Aim of the task — Where the word "Enable" occurs in a line of the listing, please copy the line.

--- START ---

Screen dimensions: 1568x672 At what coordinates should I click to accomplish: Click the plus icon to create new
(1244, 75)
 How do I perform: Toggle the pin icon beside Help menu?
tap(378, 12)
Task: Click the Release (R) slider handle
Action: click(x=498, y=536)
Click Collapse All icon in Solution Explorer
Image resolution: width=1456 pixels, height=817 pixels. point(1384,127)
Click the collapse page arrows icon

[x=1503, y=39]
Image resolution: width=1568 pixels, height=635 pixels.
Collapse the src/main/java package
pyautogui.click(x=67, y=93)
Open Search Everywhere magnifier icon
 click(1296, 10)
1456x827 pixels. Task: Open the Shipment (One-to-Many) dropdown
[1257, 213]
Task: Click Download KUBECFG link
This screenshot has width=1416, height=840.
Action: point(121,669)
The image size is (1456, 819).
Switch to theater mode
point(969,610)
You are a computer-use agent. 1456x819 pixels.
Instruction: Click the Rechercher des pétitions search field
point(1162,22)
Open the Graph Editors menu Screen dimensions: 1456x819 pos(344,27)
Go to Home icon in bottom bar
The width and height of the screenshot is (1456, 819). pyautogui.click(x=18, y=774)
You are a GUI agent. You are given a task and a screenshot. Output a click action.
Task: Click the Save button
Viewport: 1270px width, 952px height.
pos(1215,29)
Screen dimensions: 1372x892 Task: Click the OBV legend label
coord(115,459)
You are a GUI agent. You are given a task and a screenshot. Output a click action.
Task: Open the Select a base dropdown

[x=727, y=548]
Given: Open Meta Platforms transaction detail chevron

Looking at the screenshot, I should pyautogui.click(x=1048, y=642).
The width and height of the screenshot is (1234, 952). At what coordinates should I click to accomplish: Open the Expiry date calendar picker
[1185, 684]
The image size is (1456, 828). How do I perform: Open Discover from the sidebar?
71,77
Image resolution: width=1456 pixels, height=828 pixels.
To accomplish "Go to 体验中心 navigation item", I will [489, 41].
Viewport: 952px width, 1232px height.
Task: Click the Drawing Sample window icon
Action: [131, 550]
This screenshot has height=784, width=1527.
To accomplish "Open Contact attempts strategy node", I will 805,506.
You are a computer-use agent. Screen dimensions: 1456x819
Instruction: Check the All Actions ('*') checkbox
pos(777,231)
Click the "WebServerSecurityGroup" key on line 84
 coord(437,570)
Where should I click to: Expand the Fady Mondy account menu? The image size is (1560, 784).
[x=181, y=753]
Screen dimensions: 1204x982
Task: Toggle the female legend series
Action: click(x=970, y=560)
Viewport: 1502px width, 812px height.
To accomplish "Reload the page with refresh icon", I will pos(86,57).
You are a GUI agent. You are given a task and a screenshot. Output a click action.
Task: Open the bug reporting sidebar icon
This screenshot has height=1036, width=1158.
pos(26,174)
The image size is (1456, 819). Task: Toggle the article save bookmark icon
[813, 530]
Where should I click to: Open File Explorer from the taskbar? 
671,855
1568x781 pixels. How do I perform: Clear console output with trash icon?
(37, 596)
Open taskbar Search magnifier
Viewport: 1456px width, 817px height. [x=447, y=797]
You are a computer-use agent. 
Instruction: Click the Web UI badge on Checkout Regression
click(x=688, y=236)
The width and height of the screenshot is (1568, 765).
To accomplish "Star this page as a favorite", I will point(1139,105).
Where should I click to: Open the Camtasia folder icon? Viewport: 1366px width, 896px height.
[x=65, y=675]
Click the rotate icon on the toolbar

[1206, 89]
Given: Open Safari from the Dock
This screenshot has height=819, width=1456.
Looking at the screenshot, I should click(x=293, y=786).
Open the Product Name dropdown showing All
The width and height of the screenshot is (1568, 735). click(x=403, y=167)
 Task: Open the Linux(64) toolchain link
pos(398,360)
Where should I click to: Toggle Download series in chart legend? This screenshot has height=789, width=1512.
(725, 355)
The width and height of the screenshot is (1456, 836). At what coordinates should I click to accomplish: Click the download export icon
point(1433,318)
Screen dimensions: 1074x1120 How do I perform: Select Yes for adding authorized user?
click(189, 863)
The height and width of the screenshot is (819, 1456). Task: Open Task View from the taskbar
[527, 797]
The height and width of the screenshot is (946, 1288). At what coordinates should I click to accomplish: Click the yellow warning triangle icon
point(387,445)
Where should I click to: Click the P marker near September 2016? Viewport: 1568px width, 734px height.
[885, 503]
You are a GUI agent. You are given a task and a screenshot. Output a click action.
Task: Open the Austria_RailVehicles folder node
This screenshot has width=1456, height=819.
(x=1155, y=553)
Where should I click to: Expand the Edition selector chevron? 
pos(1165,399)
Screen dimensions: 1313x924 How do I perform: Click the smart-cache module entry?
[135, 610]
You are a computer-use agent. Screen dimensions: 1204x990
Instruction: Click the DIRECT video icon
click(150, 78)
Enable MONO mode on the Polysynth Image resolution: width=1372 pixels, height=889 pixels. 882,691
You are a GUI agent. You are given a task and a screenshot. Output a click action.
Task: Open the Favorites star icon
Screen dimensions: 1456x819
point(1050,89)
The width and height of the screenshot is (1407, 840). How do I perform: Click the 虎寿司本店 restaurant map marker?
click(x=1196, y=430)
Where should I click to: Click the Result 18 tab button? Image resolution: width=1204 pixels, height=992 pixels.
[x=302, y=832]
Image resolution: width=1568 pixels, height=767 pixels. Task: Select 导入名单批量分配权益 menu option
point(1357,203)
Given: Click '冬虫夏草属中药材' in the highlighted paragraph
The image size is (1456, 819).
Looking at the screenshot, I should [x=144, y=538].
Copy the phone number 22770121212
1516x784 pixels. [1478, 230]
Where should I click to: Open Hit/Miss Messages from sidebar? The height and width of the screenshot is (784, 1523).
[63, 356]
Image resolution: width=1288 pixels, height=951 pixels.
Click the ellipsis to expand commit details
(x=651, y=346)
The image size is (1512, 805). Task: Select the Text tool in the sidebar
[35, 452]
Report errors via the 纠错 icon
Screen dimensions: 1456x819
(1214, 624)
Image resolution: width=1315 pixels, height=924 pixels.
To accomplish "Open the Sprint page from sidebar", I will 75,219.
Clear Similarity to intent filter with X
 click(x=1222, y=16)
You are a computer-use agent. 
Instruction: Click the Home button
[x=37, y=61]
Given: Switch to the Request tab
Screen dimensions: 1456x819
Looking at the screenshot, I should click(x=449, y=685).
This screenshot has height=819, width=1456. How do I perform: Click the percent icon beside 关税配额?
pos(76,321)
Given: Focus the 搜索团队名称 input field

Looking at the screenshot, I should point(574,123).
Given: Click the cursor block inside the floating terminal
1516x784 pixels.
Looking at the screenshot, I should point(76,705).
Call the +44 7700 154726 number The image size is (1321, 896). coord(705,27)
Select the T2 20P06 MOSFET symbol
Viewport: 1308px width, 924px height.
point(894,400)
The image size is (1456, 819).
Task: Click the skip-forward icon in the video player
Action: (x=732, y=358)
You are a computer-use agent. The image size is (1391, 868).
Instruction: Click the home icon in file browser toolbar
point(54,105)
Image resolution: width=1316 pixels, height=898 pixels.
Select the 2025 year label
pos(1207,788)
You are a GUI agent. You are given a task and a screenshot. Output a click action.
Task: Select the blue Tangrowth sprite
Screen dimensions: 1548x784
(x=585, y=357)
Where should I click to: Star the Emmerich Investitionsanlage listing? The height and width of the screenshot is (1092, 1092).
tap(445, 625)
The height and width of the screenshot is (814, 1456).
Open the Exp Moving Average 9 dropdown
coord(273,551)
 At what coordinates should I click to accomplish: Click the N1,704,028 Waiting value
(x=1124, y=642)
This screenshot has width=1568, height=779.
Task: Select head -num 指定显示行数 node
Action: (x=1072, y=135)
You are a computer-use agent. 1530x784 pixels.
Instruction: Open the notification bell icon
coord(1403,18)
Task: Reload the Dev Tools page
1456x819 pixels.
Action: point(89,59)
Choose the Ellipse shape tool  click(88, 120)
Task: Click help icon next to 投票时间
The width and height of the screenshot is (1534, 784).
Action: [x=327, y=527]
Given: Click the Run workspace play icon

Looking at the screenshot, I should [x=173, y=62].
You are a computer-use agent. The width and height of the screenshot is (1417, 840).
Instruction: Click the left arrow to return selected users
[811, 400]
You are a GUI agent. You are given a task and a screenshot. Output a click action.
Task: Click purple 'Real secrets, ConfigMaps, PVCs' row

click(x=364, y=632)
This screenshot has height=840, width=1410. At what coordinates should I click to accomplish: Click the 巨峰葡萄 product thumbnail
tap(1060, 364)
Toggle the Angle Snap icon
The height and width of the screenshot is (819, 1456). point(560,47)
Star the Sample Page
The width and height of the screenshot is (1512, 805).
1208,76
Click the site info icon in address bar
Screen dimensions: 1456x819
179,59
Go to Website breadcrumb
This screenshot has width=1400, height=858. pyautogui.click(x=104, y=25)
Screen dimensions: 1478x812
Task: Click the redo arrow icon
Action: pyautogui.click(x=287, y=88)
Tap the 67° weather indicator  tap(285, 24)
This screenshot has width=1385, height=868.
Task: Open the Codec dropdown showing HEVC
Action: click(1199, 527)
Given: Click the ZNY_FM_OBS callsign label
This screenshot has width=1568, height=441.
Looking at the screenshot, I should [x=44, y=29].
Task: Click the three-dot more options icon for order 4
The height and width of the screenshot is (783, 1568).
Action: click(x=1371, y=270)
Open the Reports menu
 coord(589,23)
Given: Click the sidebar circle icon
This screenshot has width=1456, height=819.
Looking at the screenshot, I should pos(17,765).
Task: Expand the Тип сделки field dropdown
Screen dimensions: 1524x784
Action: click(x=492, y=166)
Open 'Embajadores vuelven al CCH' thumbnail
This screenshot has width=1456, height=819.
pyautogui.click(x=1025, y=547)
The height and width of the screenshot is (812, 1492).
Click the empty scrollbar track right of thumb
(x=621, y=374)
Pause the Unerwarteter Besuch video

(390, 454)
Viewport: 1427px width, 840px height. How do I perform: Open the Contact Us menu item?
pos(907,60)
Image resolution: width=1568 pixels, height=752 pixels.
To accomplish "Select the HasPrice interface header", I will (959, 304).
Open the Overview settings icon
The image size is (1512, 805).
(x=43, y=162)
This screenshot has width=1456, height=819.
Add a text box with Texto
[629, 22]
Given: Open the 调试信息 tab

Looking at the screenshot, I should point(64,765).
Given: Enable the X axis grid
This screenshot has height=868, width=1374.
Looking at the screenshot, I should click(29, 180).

--- END ---

Solution —
Enable MONO mode on the Polysynth Image resolution: width=1372 pixels, height=889 pixels. 882,691
Given: Enable the X axis grid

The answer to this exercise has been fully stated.